Research
Extreme weather impacts birds
Climate change isn’t just raising temperatures worldwide, it’s greatly increasing the frequency and intensity of extreme weather events, such as heat waves, cold snaps, drought and storms. In my recent position in the Zuckerberg lab at UW-Madison and in collaboration with the Cornell lab of Ornithology, I used eBird, a citizen science database, and NASA satellite weather data to examine how diverse North American bird species are responding to extreme heat and drought in the summer and polar vortexes in the winter. By examining how responses vary across species, we can anticipate which species are most likely to be at risk with climate change.
Climate change influences outbreaks of deadly wildlife diseases
Amphibians are the most threatened vertebrate taxa on Earth, partially because they are highly susceptible to the emerging infectious disease chytridiomycosis, caused by a deadly fungal pathogen that has spread worldwide over the last 60 years. It has widely been suspected that temperature plays an important role in driving outbreaks of this disease, but the precise conditions that best promoted outbreaks remained uncertain. My PhD work in the Rohr lab at the University of South Florida involved examining how the ecology of the host influences the impact of temperature in driving chytridiomycosis outbreaks. Using lab and field data, we found that cold-adapted hosts experienced greatest disease risk under unusually warm conditions, while warm-adapted hosts were at greatest risk when it was unusually cool. We have since extended this framework to predict disease outbreaks across a wider variety of wildlife species and project global shifts in wildlife disease risk under climate change. This research resulted in an outstanding dissertation award for the 2016-7 academic year at the University of South Florida.
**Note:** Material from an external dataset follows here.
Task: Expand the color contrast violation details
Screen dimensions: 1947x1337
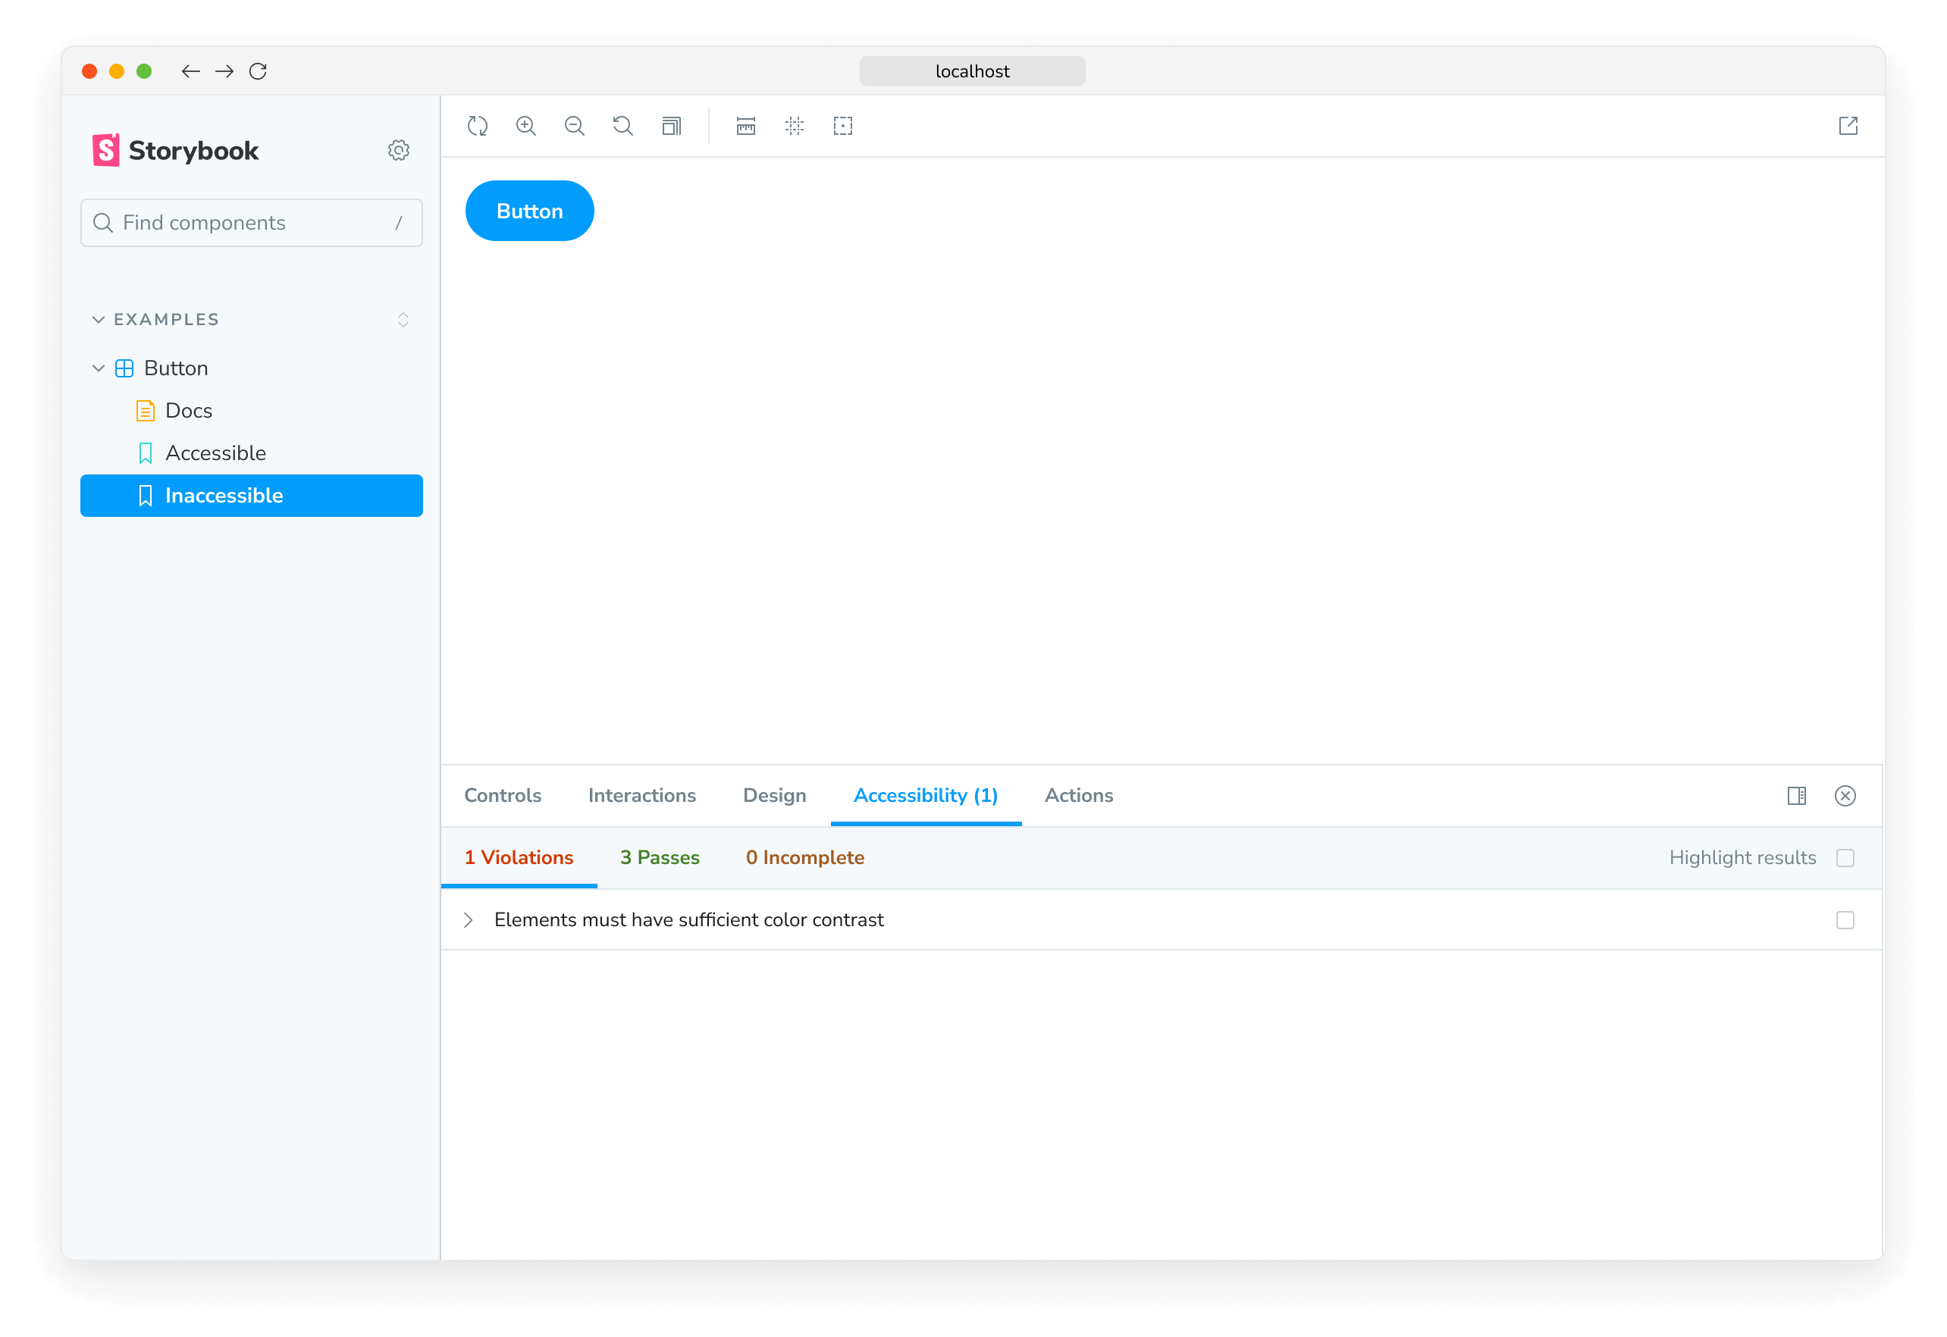Action: coord(468,920)
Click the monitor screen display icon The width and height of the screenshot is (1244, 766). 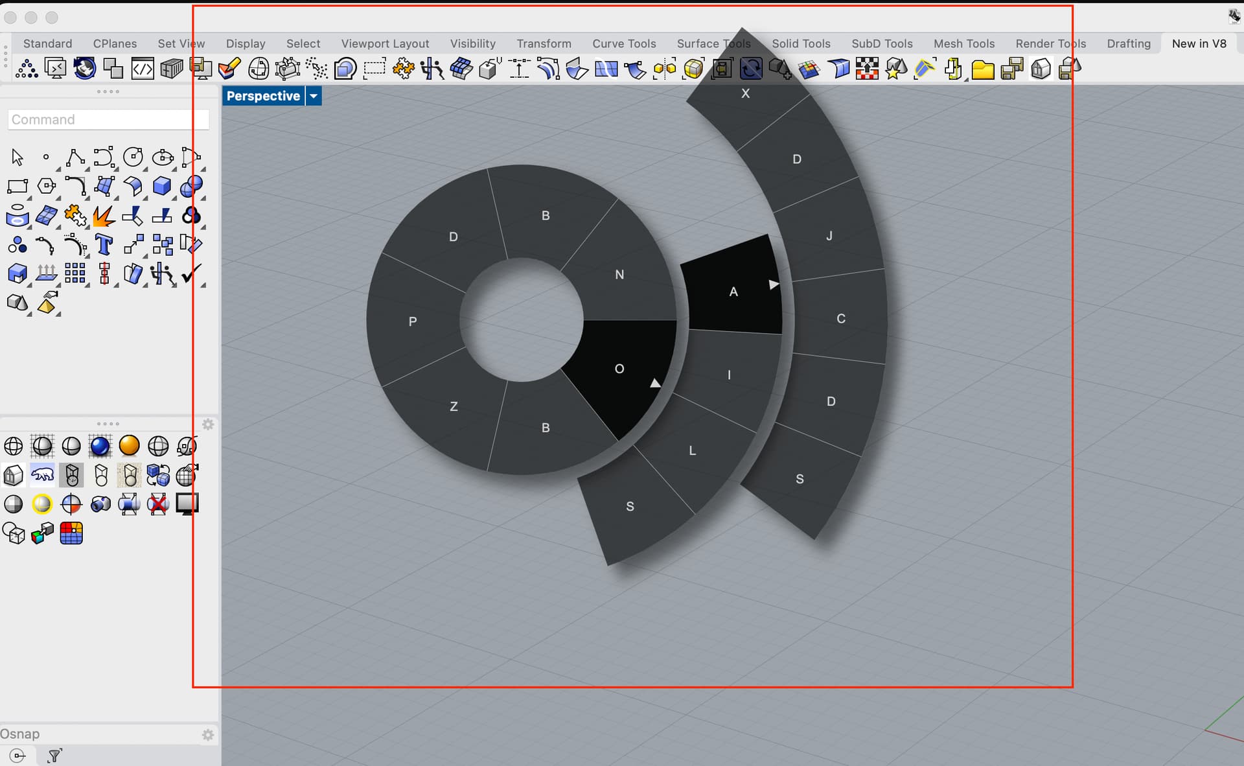(186, 504)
The timing of annual events is shifting
One of the most well-known responses of wildlife species to climate change involves shifting of phenology, or the timing of annual events including migration, breeding, and emerging from hibernation. In the last 50 years, numerous wildlife species have been documented advancing the timing of these activites earlier in the spring. During my PhD work in the Rohr lab, I conducted a meta-analysis across over 100 published studies and found that invertebrates and amphibians are shifting much faster than birds and mammals, suggesting that predators may be arriving or emerging too late, missing peaks in prey availability. Further, we showed that phenological shifts in temperate areas are primarily driven by temperature, while precipitation plays a greater role in driving shifts in subtropical areas.
Temperature drives human vector-borne disease transmission
Infectious diseases of humans are emerging at an alarming rate with increasing globalization and warming temperatures. West Nile virus, Zika virus, and COVID-19 have all reached North America in only the last 25 years. I’ve collaborated with researchers at Stanford University on a number of projects modeling temperatures at which transmission of several human vector-borne illnesses is most likely. This work is done via a combination of 1) mechanistic transmission models using published temperature experiments with mosquito vectors, and 2) real-world human case data from the CDC, used to validate models. We’ve discovered that peak transmission of several vector-borne diseases, including Zika, dengue and West Nile viruses, occurs at more moderate temperatures than previously thought.